### ПРЕДОСТАВЛЕННЫЙ ОТРЫВОК
Клиповое мышление, или Судьба классической литературы

Сегодняшний школьник делает уроки в наушниках, сидя перед включенным компьютером, на экране которого мелькают яркие картинки, пестрят своим многообразием рекламные ролики. Убери этот свето-шумовой хаос — и современное дитя испытает дискомфорт. Где то время, когда возможно было решить задачу по математике или написать сочинение только в полной тишине?

Информационный мир сегодня перегружает наше сознание настолько, что порой сложно удержать в памяти многие факты и события. Однако современный молодой человек как раз неплохо чувствует себя в таком объеме информационного потока. Новое поколение мыслит значительно быстрее, чем представители старшего. Главное преимущество мышления молодых людей — в скорости обработки информации. Однако восприятие ее происходит не на уровне понятия, то есть в оформленной словами мысли, как у представителей старшего поколения, а на уровне эмоционального образа — “фрагмента”, “нарезки”, “клипа”. И как следствие этого — современный подросток теряет способность к восприятию текста длинного, линейного, например книжного. Психологи называют такой вид мышления клиповым.

### ЗАДАНИЯ УПРАЖНЕНИЯ
**a.** Что в отрывке о клиповом мышлении названо главным преимуществом мышления молодых людей?
**b.** Перепишите из отрывка о клиповом мышлении текст от слов «Сегодняшний школьник делает» до слов «в полной тишине?» без изменений.
Материалы к этой работе отношения не имеют.

[Сохранённые материалы]

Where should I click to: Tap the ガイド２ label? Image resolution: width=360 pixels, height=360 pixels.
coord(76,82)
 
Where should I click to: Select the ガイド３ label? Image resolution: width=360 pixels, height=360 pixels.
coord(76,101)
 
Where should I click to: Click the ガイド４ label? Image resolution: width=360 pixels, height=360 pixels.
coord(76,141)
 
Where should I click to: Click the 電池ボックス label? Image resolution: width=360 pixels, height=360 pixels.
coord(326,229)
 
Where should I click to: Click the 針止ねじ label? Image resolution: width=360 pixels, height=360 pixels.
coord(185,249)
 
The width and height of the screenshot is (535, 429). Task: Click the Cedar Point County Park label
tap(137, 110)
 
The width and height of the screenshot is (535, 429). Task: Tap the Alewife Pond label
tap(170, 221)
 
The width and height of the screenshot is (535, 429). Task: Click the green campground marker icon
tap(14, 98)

---

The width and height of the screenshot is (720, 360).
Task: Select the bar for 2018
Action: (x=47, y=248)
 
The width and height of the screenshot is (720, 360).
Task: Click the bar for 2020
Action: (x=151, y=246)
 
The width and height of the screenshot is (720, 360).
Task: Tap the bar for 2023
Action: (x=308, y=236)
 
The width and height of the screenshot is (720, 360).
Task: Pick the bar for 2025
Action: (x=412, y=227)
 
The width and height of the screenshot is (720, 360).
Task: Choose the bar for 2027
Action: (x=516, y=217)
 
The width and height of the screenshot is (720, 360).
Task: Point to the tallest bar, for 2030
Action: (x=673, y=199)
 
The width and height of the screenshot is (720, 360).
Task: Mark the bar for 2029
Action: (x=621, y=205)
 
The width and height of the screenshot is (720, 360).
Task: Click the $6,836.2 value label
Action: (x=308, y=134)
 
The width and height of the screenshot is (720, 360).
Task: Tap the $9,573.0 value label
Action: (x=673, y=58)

### ОТВЕТЫ ПО ПОРЯДКУ
**a.** Скорость обработки информации.

**b.**
Сегодняшний школьник делает уроки в наушниках, сидя перед включенным компьютером, на экране которого мелькают яркие картинки, пестрят своим многообразием рекламные ролики. Убери этот свето-шумовой хаос — и современное дитя испытает дискомфорт. Где то время, когда возможно было решить задачу по математике или написать сочинение только в полной тишине?